Each line of the data should be given again exactly.

--- Task data Enclosed Below ---

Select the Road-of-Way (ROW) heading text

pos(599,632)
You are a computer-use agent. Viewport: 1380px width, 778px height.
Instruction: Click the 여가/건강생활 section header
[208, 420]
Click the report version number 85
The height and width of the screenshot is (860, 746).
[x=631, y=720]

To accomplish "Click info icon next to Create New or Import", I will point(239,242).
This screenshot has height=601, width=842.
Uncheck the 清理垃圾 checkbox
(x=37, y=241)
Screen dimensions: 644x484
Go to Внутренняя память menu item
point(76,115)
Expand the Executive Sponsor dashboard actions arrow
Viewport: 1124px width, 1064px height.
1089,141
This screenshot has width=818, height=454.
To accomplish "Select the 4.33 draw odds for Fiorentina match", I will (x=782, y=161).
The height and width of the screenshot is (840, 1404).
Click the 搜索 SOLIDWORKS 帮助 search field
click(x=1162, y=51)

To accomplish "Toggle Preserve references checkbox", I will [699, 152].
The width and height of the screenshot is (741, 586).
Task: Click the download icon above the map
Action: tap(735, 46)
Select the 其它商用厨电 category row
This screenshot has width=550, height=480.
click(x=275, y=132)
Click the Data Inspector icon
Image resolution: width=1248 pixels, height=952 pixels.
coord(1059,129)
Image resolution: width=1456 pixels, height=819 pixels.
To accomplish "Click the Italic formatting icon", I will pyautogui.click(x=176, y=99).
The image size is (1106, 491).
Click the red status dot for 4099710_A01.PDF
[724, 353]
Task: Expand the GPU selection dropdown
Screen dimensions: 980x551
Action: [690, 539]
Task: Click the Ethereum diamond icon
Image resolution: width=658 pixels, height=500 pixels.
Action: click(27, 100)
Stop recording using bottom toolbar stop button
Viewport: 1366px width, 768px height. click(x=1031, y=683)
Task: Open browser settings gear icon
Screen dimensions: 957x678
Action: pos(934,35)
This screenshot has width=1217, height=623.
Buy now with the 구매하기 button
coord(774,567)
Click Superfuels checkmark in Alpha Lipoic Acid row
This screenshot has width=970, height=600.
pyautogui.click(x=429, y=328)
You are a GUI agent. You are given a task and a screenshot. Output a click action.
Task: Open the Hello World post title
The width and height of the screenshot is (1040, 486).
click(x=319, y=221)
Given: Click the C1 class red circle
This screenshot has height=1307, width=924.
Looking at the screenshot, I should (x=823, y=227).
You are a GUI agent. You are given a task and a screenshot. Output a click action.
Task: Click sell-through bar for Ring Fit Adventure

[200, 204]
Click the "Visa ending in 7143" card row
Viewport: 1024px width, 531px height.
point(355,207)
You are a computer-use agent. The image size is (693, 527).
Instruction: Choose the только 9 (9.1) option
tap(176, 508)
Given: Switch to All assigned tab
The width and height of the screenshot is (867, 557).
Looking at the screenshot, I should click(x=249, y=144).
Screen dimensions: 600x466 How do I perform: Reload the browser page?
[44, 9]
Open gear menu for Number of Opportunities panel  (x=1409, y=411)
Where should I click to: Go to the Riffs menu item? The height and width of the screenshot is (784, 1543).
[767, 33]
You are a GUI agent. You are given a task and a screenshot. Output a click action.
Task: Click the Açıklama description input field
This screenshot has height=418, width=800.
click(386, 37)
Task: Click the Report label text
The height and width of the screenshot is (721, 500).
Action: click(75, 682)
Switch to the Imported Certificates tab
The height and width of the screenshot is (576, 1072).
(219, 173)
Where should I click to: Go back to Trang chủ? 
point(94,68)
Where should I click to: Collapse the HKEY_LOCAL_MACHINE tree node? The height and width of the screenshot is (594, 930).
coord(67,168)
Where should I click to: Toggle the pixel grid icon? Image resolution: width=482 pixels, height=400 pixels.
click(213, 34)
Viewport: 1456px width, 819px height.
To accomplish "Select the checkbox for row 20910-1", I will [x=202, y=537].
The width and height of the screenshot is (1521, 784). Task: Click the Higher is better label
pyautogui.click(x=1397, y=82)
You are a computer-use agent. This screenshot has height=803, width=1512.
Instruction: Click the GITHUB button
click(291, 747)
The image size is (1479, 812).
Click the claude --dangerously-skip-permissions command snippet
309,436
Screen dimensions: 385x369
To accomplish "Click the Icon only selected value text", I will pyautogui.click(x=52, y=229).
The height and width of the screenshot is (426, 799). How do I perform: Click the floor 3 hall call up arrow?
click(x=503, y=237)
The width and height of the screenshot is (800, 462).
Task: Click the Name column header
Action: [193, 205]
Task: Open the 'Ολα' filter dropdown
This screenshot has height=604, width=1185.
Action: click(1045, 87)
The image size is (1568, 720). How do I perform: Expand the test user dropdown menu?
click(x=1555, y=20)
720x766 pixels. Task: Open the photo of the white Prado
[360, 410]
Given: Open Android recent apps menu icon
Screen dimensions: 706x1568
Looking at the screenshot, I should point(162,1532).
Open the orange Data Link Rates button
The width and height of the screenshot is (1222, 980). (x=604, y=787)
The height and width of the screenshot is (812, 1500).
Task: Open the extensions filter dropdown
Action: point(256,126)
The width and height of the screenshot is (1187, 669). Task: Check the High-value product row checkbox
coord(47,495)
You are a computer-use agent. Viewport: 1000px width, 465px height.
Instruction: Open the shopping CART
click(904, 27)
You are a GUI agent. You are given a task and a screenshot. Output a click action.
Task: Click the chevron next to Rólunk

--- End of Enclosed Task data ---

Solution to the problem
Select the Road-of-Way (ROW) heading text

pos(599,632)
You are a computer-use agent. Viewport: 1380px width, 778px height.
Instruction: Click the 여가/건강생활 section header
[208, 420]
Click the report version number 85
The height and width of the screenshot is (860, 746).
[x=631, y=720]

To accomplish "Click info icon next to Create New or Import", I will point(239,242).
This screenshot has height=601, width=842.
Uncheck the 清理垃圾 checkbox
(x=37, y=241)
Screen dimensions: 644x484
Go to Внутренняя память menu item
point(76,115)
Expand the Executive Sponsor dashboard actions arrow
Viewport: 1124px width, 1064px height.
1089,141
This screenshot has width=818, height=454.
To accomplish "Select the 4.33 draw odds for Fiorentina match", I will (x=782, y=161).
The height and width of the screenshot is (840, 1404).
Click the 搜索 SOLIDWORKS 帮助 search field
click(x=1162, y=51)

To accomplish "Toggle Preserve references checkbox", I will [699, 152].
The width and height of the screenshot is (741, 586).
Task: Click the download icon above the map
Action: tap(735, 46)
Select the 其它商用厨电 category row
This screenshot has width=550, height=480.
click(x=275, y=132)
Click the Data Inspector icon
Image resolution: width=1248 pixels, height=952 pixels.
coord(1059,129)
Image resolution: width=1456 pixels, height=819 pixels.
To accomplish "Click the Italic formatting icon", I will pyautogui.click(x=176, y=99).
The image size is (1106, 491).
Click the red status dot for 4099710_A01.PDF
[724, 353]
Task: Expand the GPU selection dropdown
Screen dimensions: 980x551
Action: [690, 539]
Task: Click the Ethereum diamond icon
Image resolution: width=658 pixels, height=500 pixels.
Action: click(27, 100)
Stop recording using bottom toolbar stop button
Viewport: 1366px width, 768px height. click(x=1031, y=683)
Task: Open browser settings gear icon
Screen dimensions: 957x678
Action: pos(934,35)
This screenshot has width=1217, height=623.
Buy now with the 구매하기 button
coord(774,567)
Click Superfuels checkmark in Alpha Lipoic Acid row
This screenshot has width=970, height=600.
pyautogui.click(x=429, y=328)
You are a GUI agent. You are given a task and a screenshot. Output a click action.
Task: Open the Hello World post title
The width and height of the screenshot is (1040, 486).
click(x=319, y=221)
Given: Click the C1 class red circle
This screenshot has height=1307, width=924.
Looking at the screenshot, I should (x=823, y=227).
You are a GUI agent. You are given a task and a screenshot. Output a click action.
Task: Click sell-through bar for Ring Fit Adventure

[200, 204]
Click the "Visa ending in 7143" card row
Viewport: 1024px width, 531px height.
point(355,207)
You are a computer-use agent. The image size is (693, 527).
Instruction: Choose the только 9 (9.1) option
tap(176, 508)
Given: Switch to All assigned tab
The width and height of the screenshot is (867, 557).
Looking at the screenshot, I should click(x=249, y=144).
Screen dimensions: 600x466 How do I perform: Reload the browser page?
[44, 9]
Open gear menu for Number of Opportunities panel  (x=1409, y=411)
Where should I click to: Go to the Riffs menu item? The height and width of the screenshot is (784, 1543).
[767, 33]
You are a GUI agent. You are given a task and a screenshot. Output a click action.
Task: Click the Açıklama description input field
This screenshot has height=418, width=800.
click(386, 37)
Task: Click the Report label text
The height and width of the screenshot is (721, 500).
Action: click(75, 682)
Switch to the Imported Certificates tab
The height and width of the screenshot is (576, 1072).
(219, 173)
Where should I click to: Go back to Trang chủ? 
point(94,68)
Where should I click to: Collapse the HKEY_LOCAL_MACHINE tree node? The height and width of the screenshot is (594, 930).
coord(67,168)
Where should I click to: Toggle the pixel grid icon? Image resolution: width=482 pixels, height=400 pixels.
click(213, 34)
Viewport: 1456px width, 819px height.
To accomplish "Select the checkbox for row 20910-1", I will [x=202, y=537].
The width and height of the screenshot is (1521, 784). Task: Click the Higher is better label
pyautogui.click(x=1397, y=82)
You are a computer-use agent. This screenshot has height=803, width=1512.
Instruction: Click the GITHUB button
click(291, 747)
The image size is (1479, 812).
Click the claude --dangerously-skip-permissions command snippet
309,436
Screen dimensions: 385x369
To accomplish "Click the Icon only selected value text", I will pyautogui.click(x=52, y=229).
The height and width of the screenshot is (426, 799). How do I perform: Click the floor 3 hall call up arrow?
click(x=503, y=237)
The width and height of the screenshot is (800, 462).
Task: Click the Name column header
Action: [193, 205]
Task: Open the 'Ολα' filter dropdown
This screenshot has height=604, width=1185.
Action: click(1045, 87)
The image size is (1568, 720). How do I perform: Expand the test user dropdown menu?
click(x=1555, y=20)
720x766 pixels. Task: Open the photo of the white Prado
[360, 410]
Given: Open Android recent apps menu icon
Screen dimensions: 706x1568
Looking at the screenshot, I should point(162,1532).
Open the orange Data Link Rates button
The width and height of the screenshot is (1222, 980). (x=604, y=787)
The height and width of the screenshot is (812, 1500).
Task: Open the extensions filter dropdown
Action: point(256,126)
The width and height of the screenshot is (1187, 669). Task: Check the High-value product row checkbox
coord(47,495)
You are a computer-use agent. Viewport: 1000px width, 465px height.
Instruction: Open the shopping CART
click(904, 27)
You are a GUI agent. You are given a task and a screenshot. Output a click action.
Task: Click the chevron next to Rólunk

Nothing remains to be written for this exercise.